Under current D.C. law, people who have their names legally changed are required to publish notices in a local newspaper once a week for three weeks after the procedure. But for transgender people, this requirement can lead to an inadvertent outing.
The bill approved by the committees this week allows transgender people to forgo that step. Instead, people who go through gender reassignments would have their original birth certificates sealed and be issued new birth certificates with the proper gender marker with the sealed affidavit of a medical doctor. The bill includes people who switch genders with or without surgery; currently, only people who undergo expensive sexual reassignment procedures are eligible to have the gender markers on their birth certificates switched.

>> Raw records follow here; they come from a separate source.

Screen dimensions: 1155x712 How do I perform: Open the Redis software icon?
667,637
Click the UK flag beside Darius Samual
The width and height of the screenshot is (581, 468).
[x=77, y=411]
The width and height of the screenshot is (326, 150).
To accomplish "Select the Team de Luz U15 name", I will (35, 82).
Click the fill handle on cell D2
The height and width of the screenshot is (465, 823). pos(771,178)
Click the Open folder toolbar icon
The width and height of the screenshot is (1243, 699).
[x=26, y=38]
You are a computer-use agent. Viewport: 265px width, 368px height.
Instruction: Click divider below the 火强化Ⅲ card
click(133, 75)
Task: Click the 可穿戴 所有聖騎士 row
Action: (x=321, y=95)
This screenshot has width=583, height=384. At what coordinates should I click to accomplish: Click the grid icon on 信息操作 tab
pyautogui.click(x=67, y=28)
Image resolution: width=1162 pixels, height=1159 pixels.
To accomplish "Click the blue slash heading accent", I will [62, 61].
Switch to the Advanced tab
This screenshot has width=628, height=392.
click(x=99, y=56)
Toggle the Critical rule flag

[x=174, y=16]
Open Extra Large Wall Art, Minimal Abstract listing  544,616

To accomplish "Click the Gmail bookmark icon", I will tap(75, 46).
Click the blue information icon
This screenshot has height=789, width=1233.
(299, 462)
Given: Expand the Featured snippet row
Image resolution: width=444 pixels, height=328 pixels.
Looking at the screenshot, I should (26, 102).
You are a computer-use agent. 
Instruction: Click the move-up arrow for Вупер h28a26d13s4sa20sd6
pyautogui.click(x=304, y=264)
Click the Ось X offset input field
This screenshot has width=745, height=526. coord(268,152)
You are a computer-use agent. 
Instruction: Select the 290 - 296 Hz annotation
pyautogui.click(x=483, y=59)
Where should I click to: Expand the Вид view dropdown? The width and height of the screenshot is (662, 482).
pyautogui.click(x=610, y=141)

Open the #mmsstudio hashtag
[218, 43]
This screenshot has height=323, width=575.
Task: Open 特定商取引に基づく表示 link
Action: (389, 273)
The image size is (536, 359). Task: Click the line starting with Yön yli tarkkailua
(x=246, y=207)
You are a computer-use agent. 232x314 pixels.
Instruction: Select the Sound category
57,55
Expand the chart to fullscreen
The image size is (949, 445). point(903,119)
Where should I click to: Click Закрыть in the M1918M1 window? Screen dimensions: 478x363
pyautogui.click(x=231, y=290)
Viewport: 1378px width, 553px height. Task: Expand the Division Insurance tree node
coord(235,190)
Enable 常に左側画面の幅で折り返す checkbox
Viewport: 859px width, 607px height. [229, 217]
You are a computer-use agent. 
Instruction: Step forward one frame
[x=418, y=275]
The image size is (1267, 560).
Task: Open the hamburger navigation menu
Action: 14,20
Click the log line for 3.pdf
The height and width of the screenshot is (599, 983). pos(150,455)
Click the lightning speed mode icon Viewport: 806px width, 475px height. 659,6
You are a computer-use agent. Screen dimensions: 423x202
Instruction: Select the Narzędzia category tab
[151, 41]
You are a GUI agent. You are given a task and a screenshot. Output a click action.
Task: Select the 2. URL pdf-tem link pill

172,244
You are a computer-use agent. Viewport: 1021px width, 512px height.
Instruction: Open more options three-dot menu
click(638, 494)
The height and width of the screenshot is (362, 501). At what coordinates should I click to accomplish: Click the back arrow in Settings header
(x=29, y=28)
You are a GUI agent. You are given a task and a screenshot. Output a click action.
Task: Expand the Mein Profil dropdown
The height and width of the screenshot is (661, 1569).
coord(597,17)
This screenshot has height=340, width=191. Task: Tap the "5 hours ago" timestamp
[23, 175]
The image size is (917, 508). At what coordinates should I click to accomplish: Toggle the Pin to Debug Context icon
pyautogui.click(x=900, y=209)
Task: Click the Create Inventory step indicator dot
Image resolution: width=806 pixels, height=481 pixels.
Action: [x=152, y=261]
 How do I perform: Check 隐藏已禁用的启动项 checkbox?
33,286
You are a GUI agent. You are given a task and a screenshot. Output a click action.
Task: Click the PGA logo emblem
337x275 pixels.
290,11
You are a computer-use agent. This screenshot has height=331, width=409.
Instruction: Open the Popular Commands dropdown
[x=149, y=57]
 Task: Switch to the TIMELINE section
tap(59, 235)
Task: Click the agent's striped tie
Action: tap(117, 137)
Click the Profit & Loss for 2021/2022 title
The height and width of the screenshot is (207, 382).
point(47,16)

Deoni Jones was a transgender woman killed in February 2012 near a Metrobus stop at East Capitol and Sycamore Streets NE.
Andy Bowen, a social policy organizer at the DC Trans Coalition who helped organize the bill, says that while the D.C. government trails other governments when it comes to birth certificate rules, it is still relatively ahead on matters that affect transgender residents.
“It re-affirms what I’ve always known about D.C.,” she says. “On this it is following precedent set by other governments. But … it is a sure sign that they are continuing its legacy of respect of trans people and all people.”
The bill is almost certain not to face any opposition when it goes before the full D.C. Council. While introduced Feb. 19 by David Catania (I-At Large), the bill was co-sponsored by the other 12 members of the Council. The Council’s next legislative meeting is scheduled for July 9.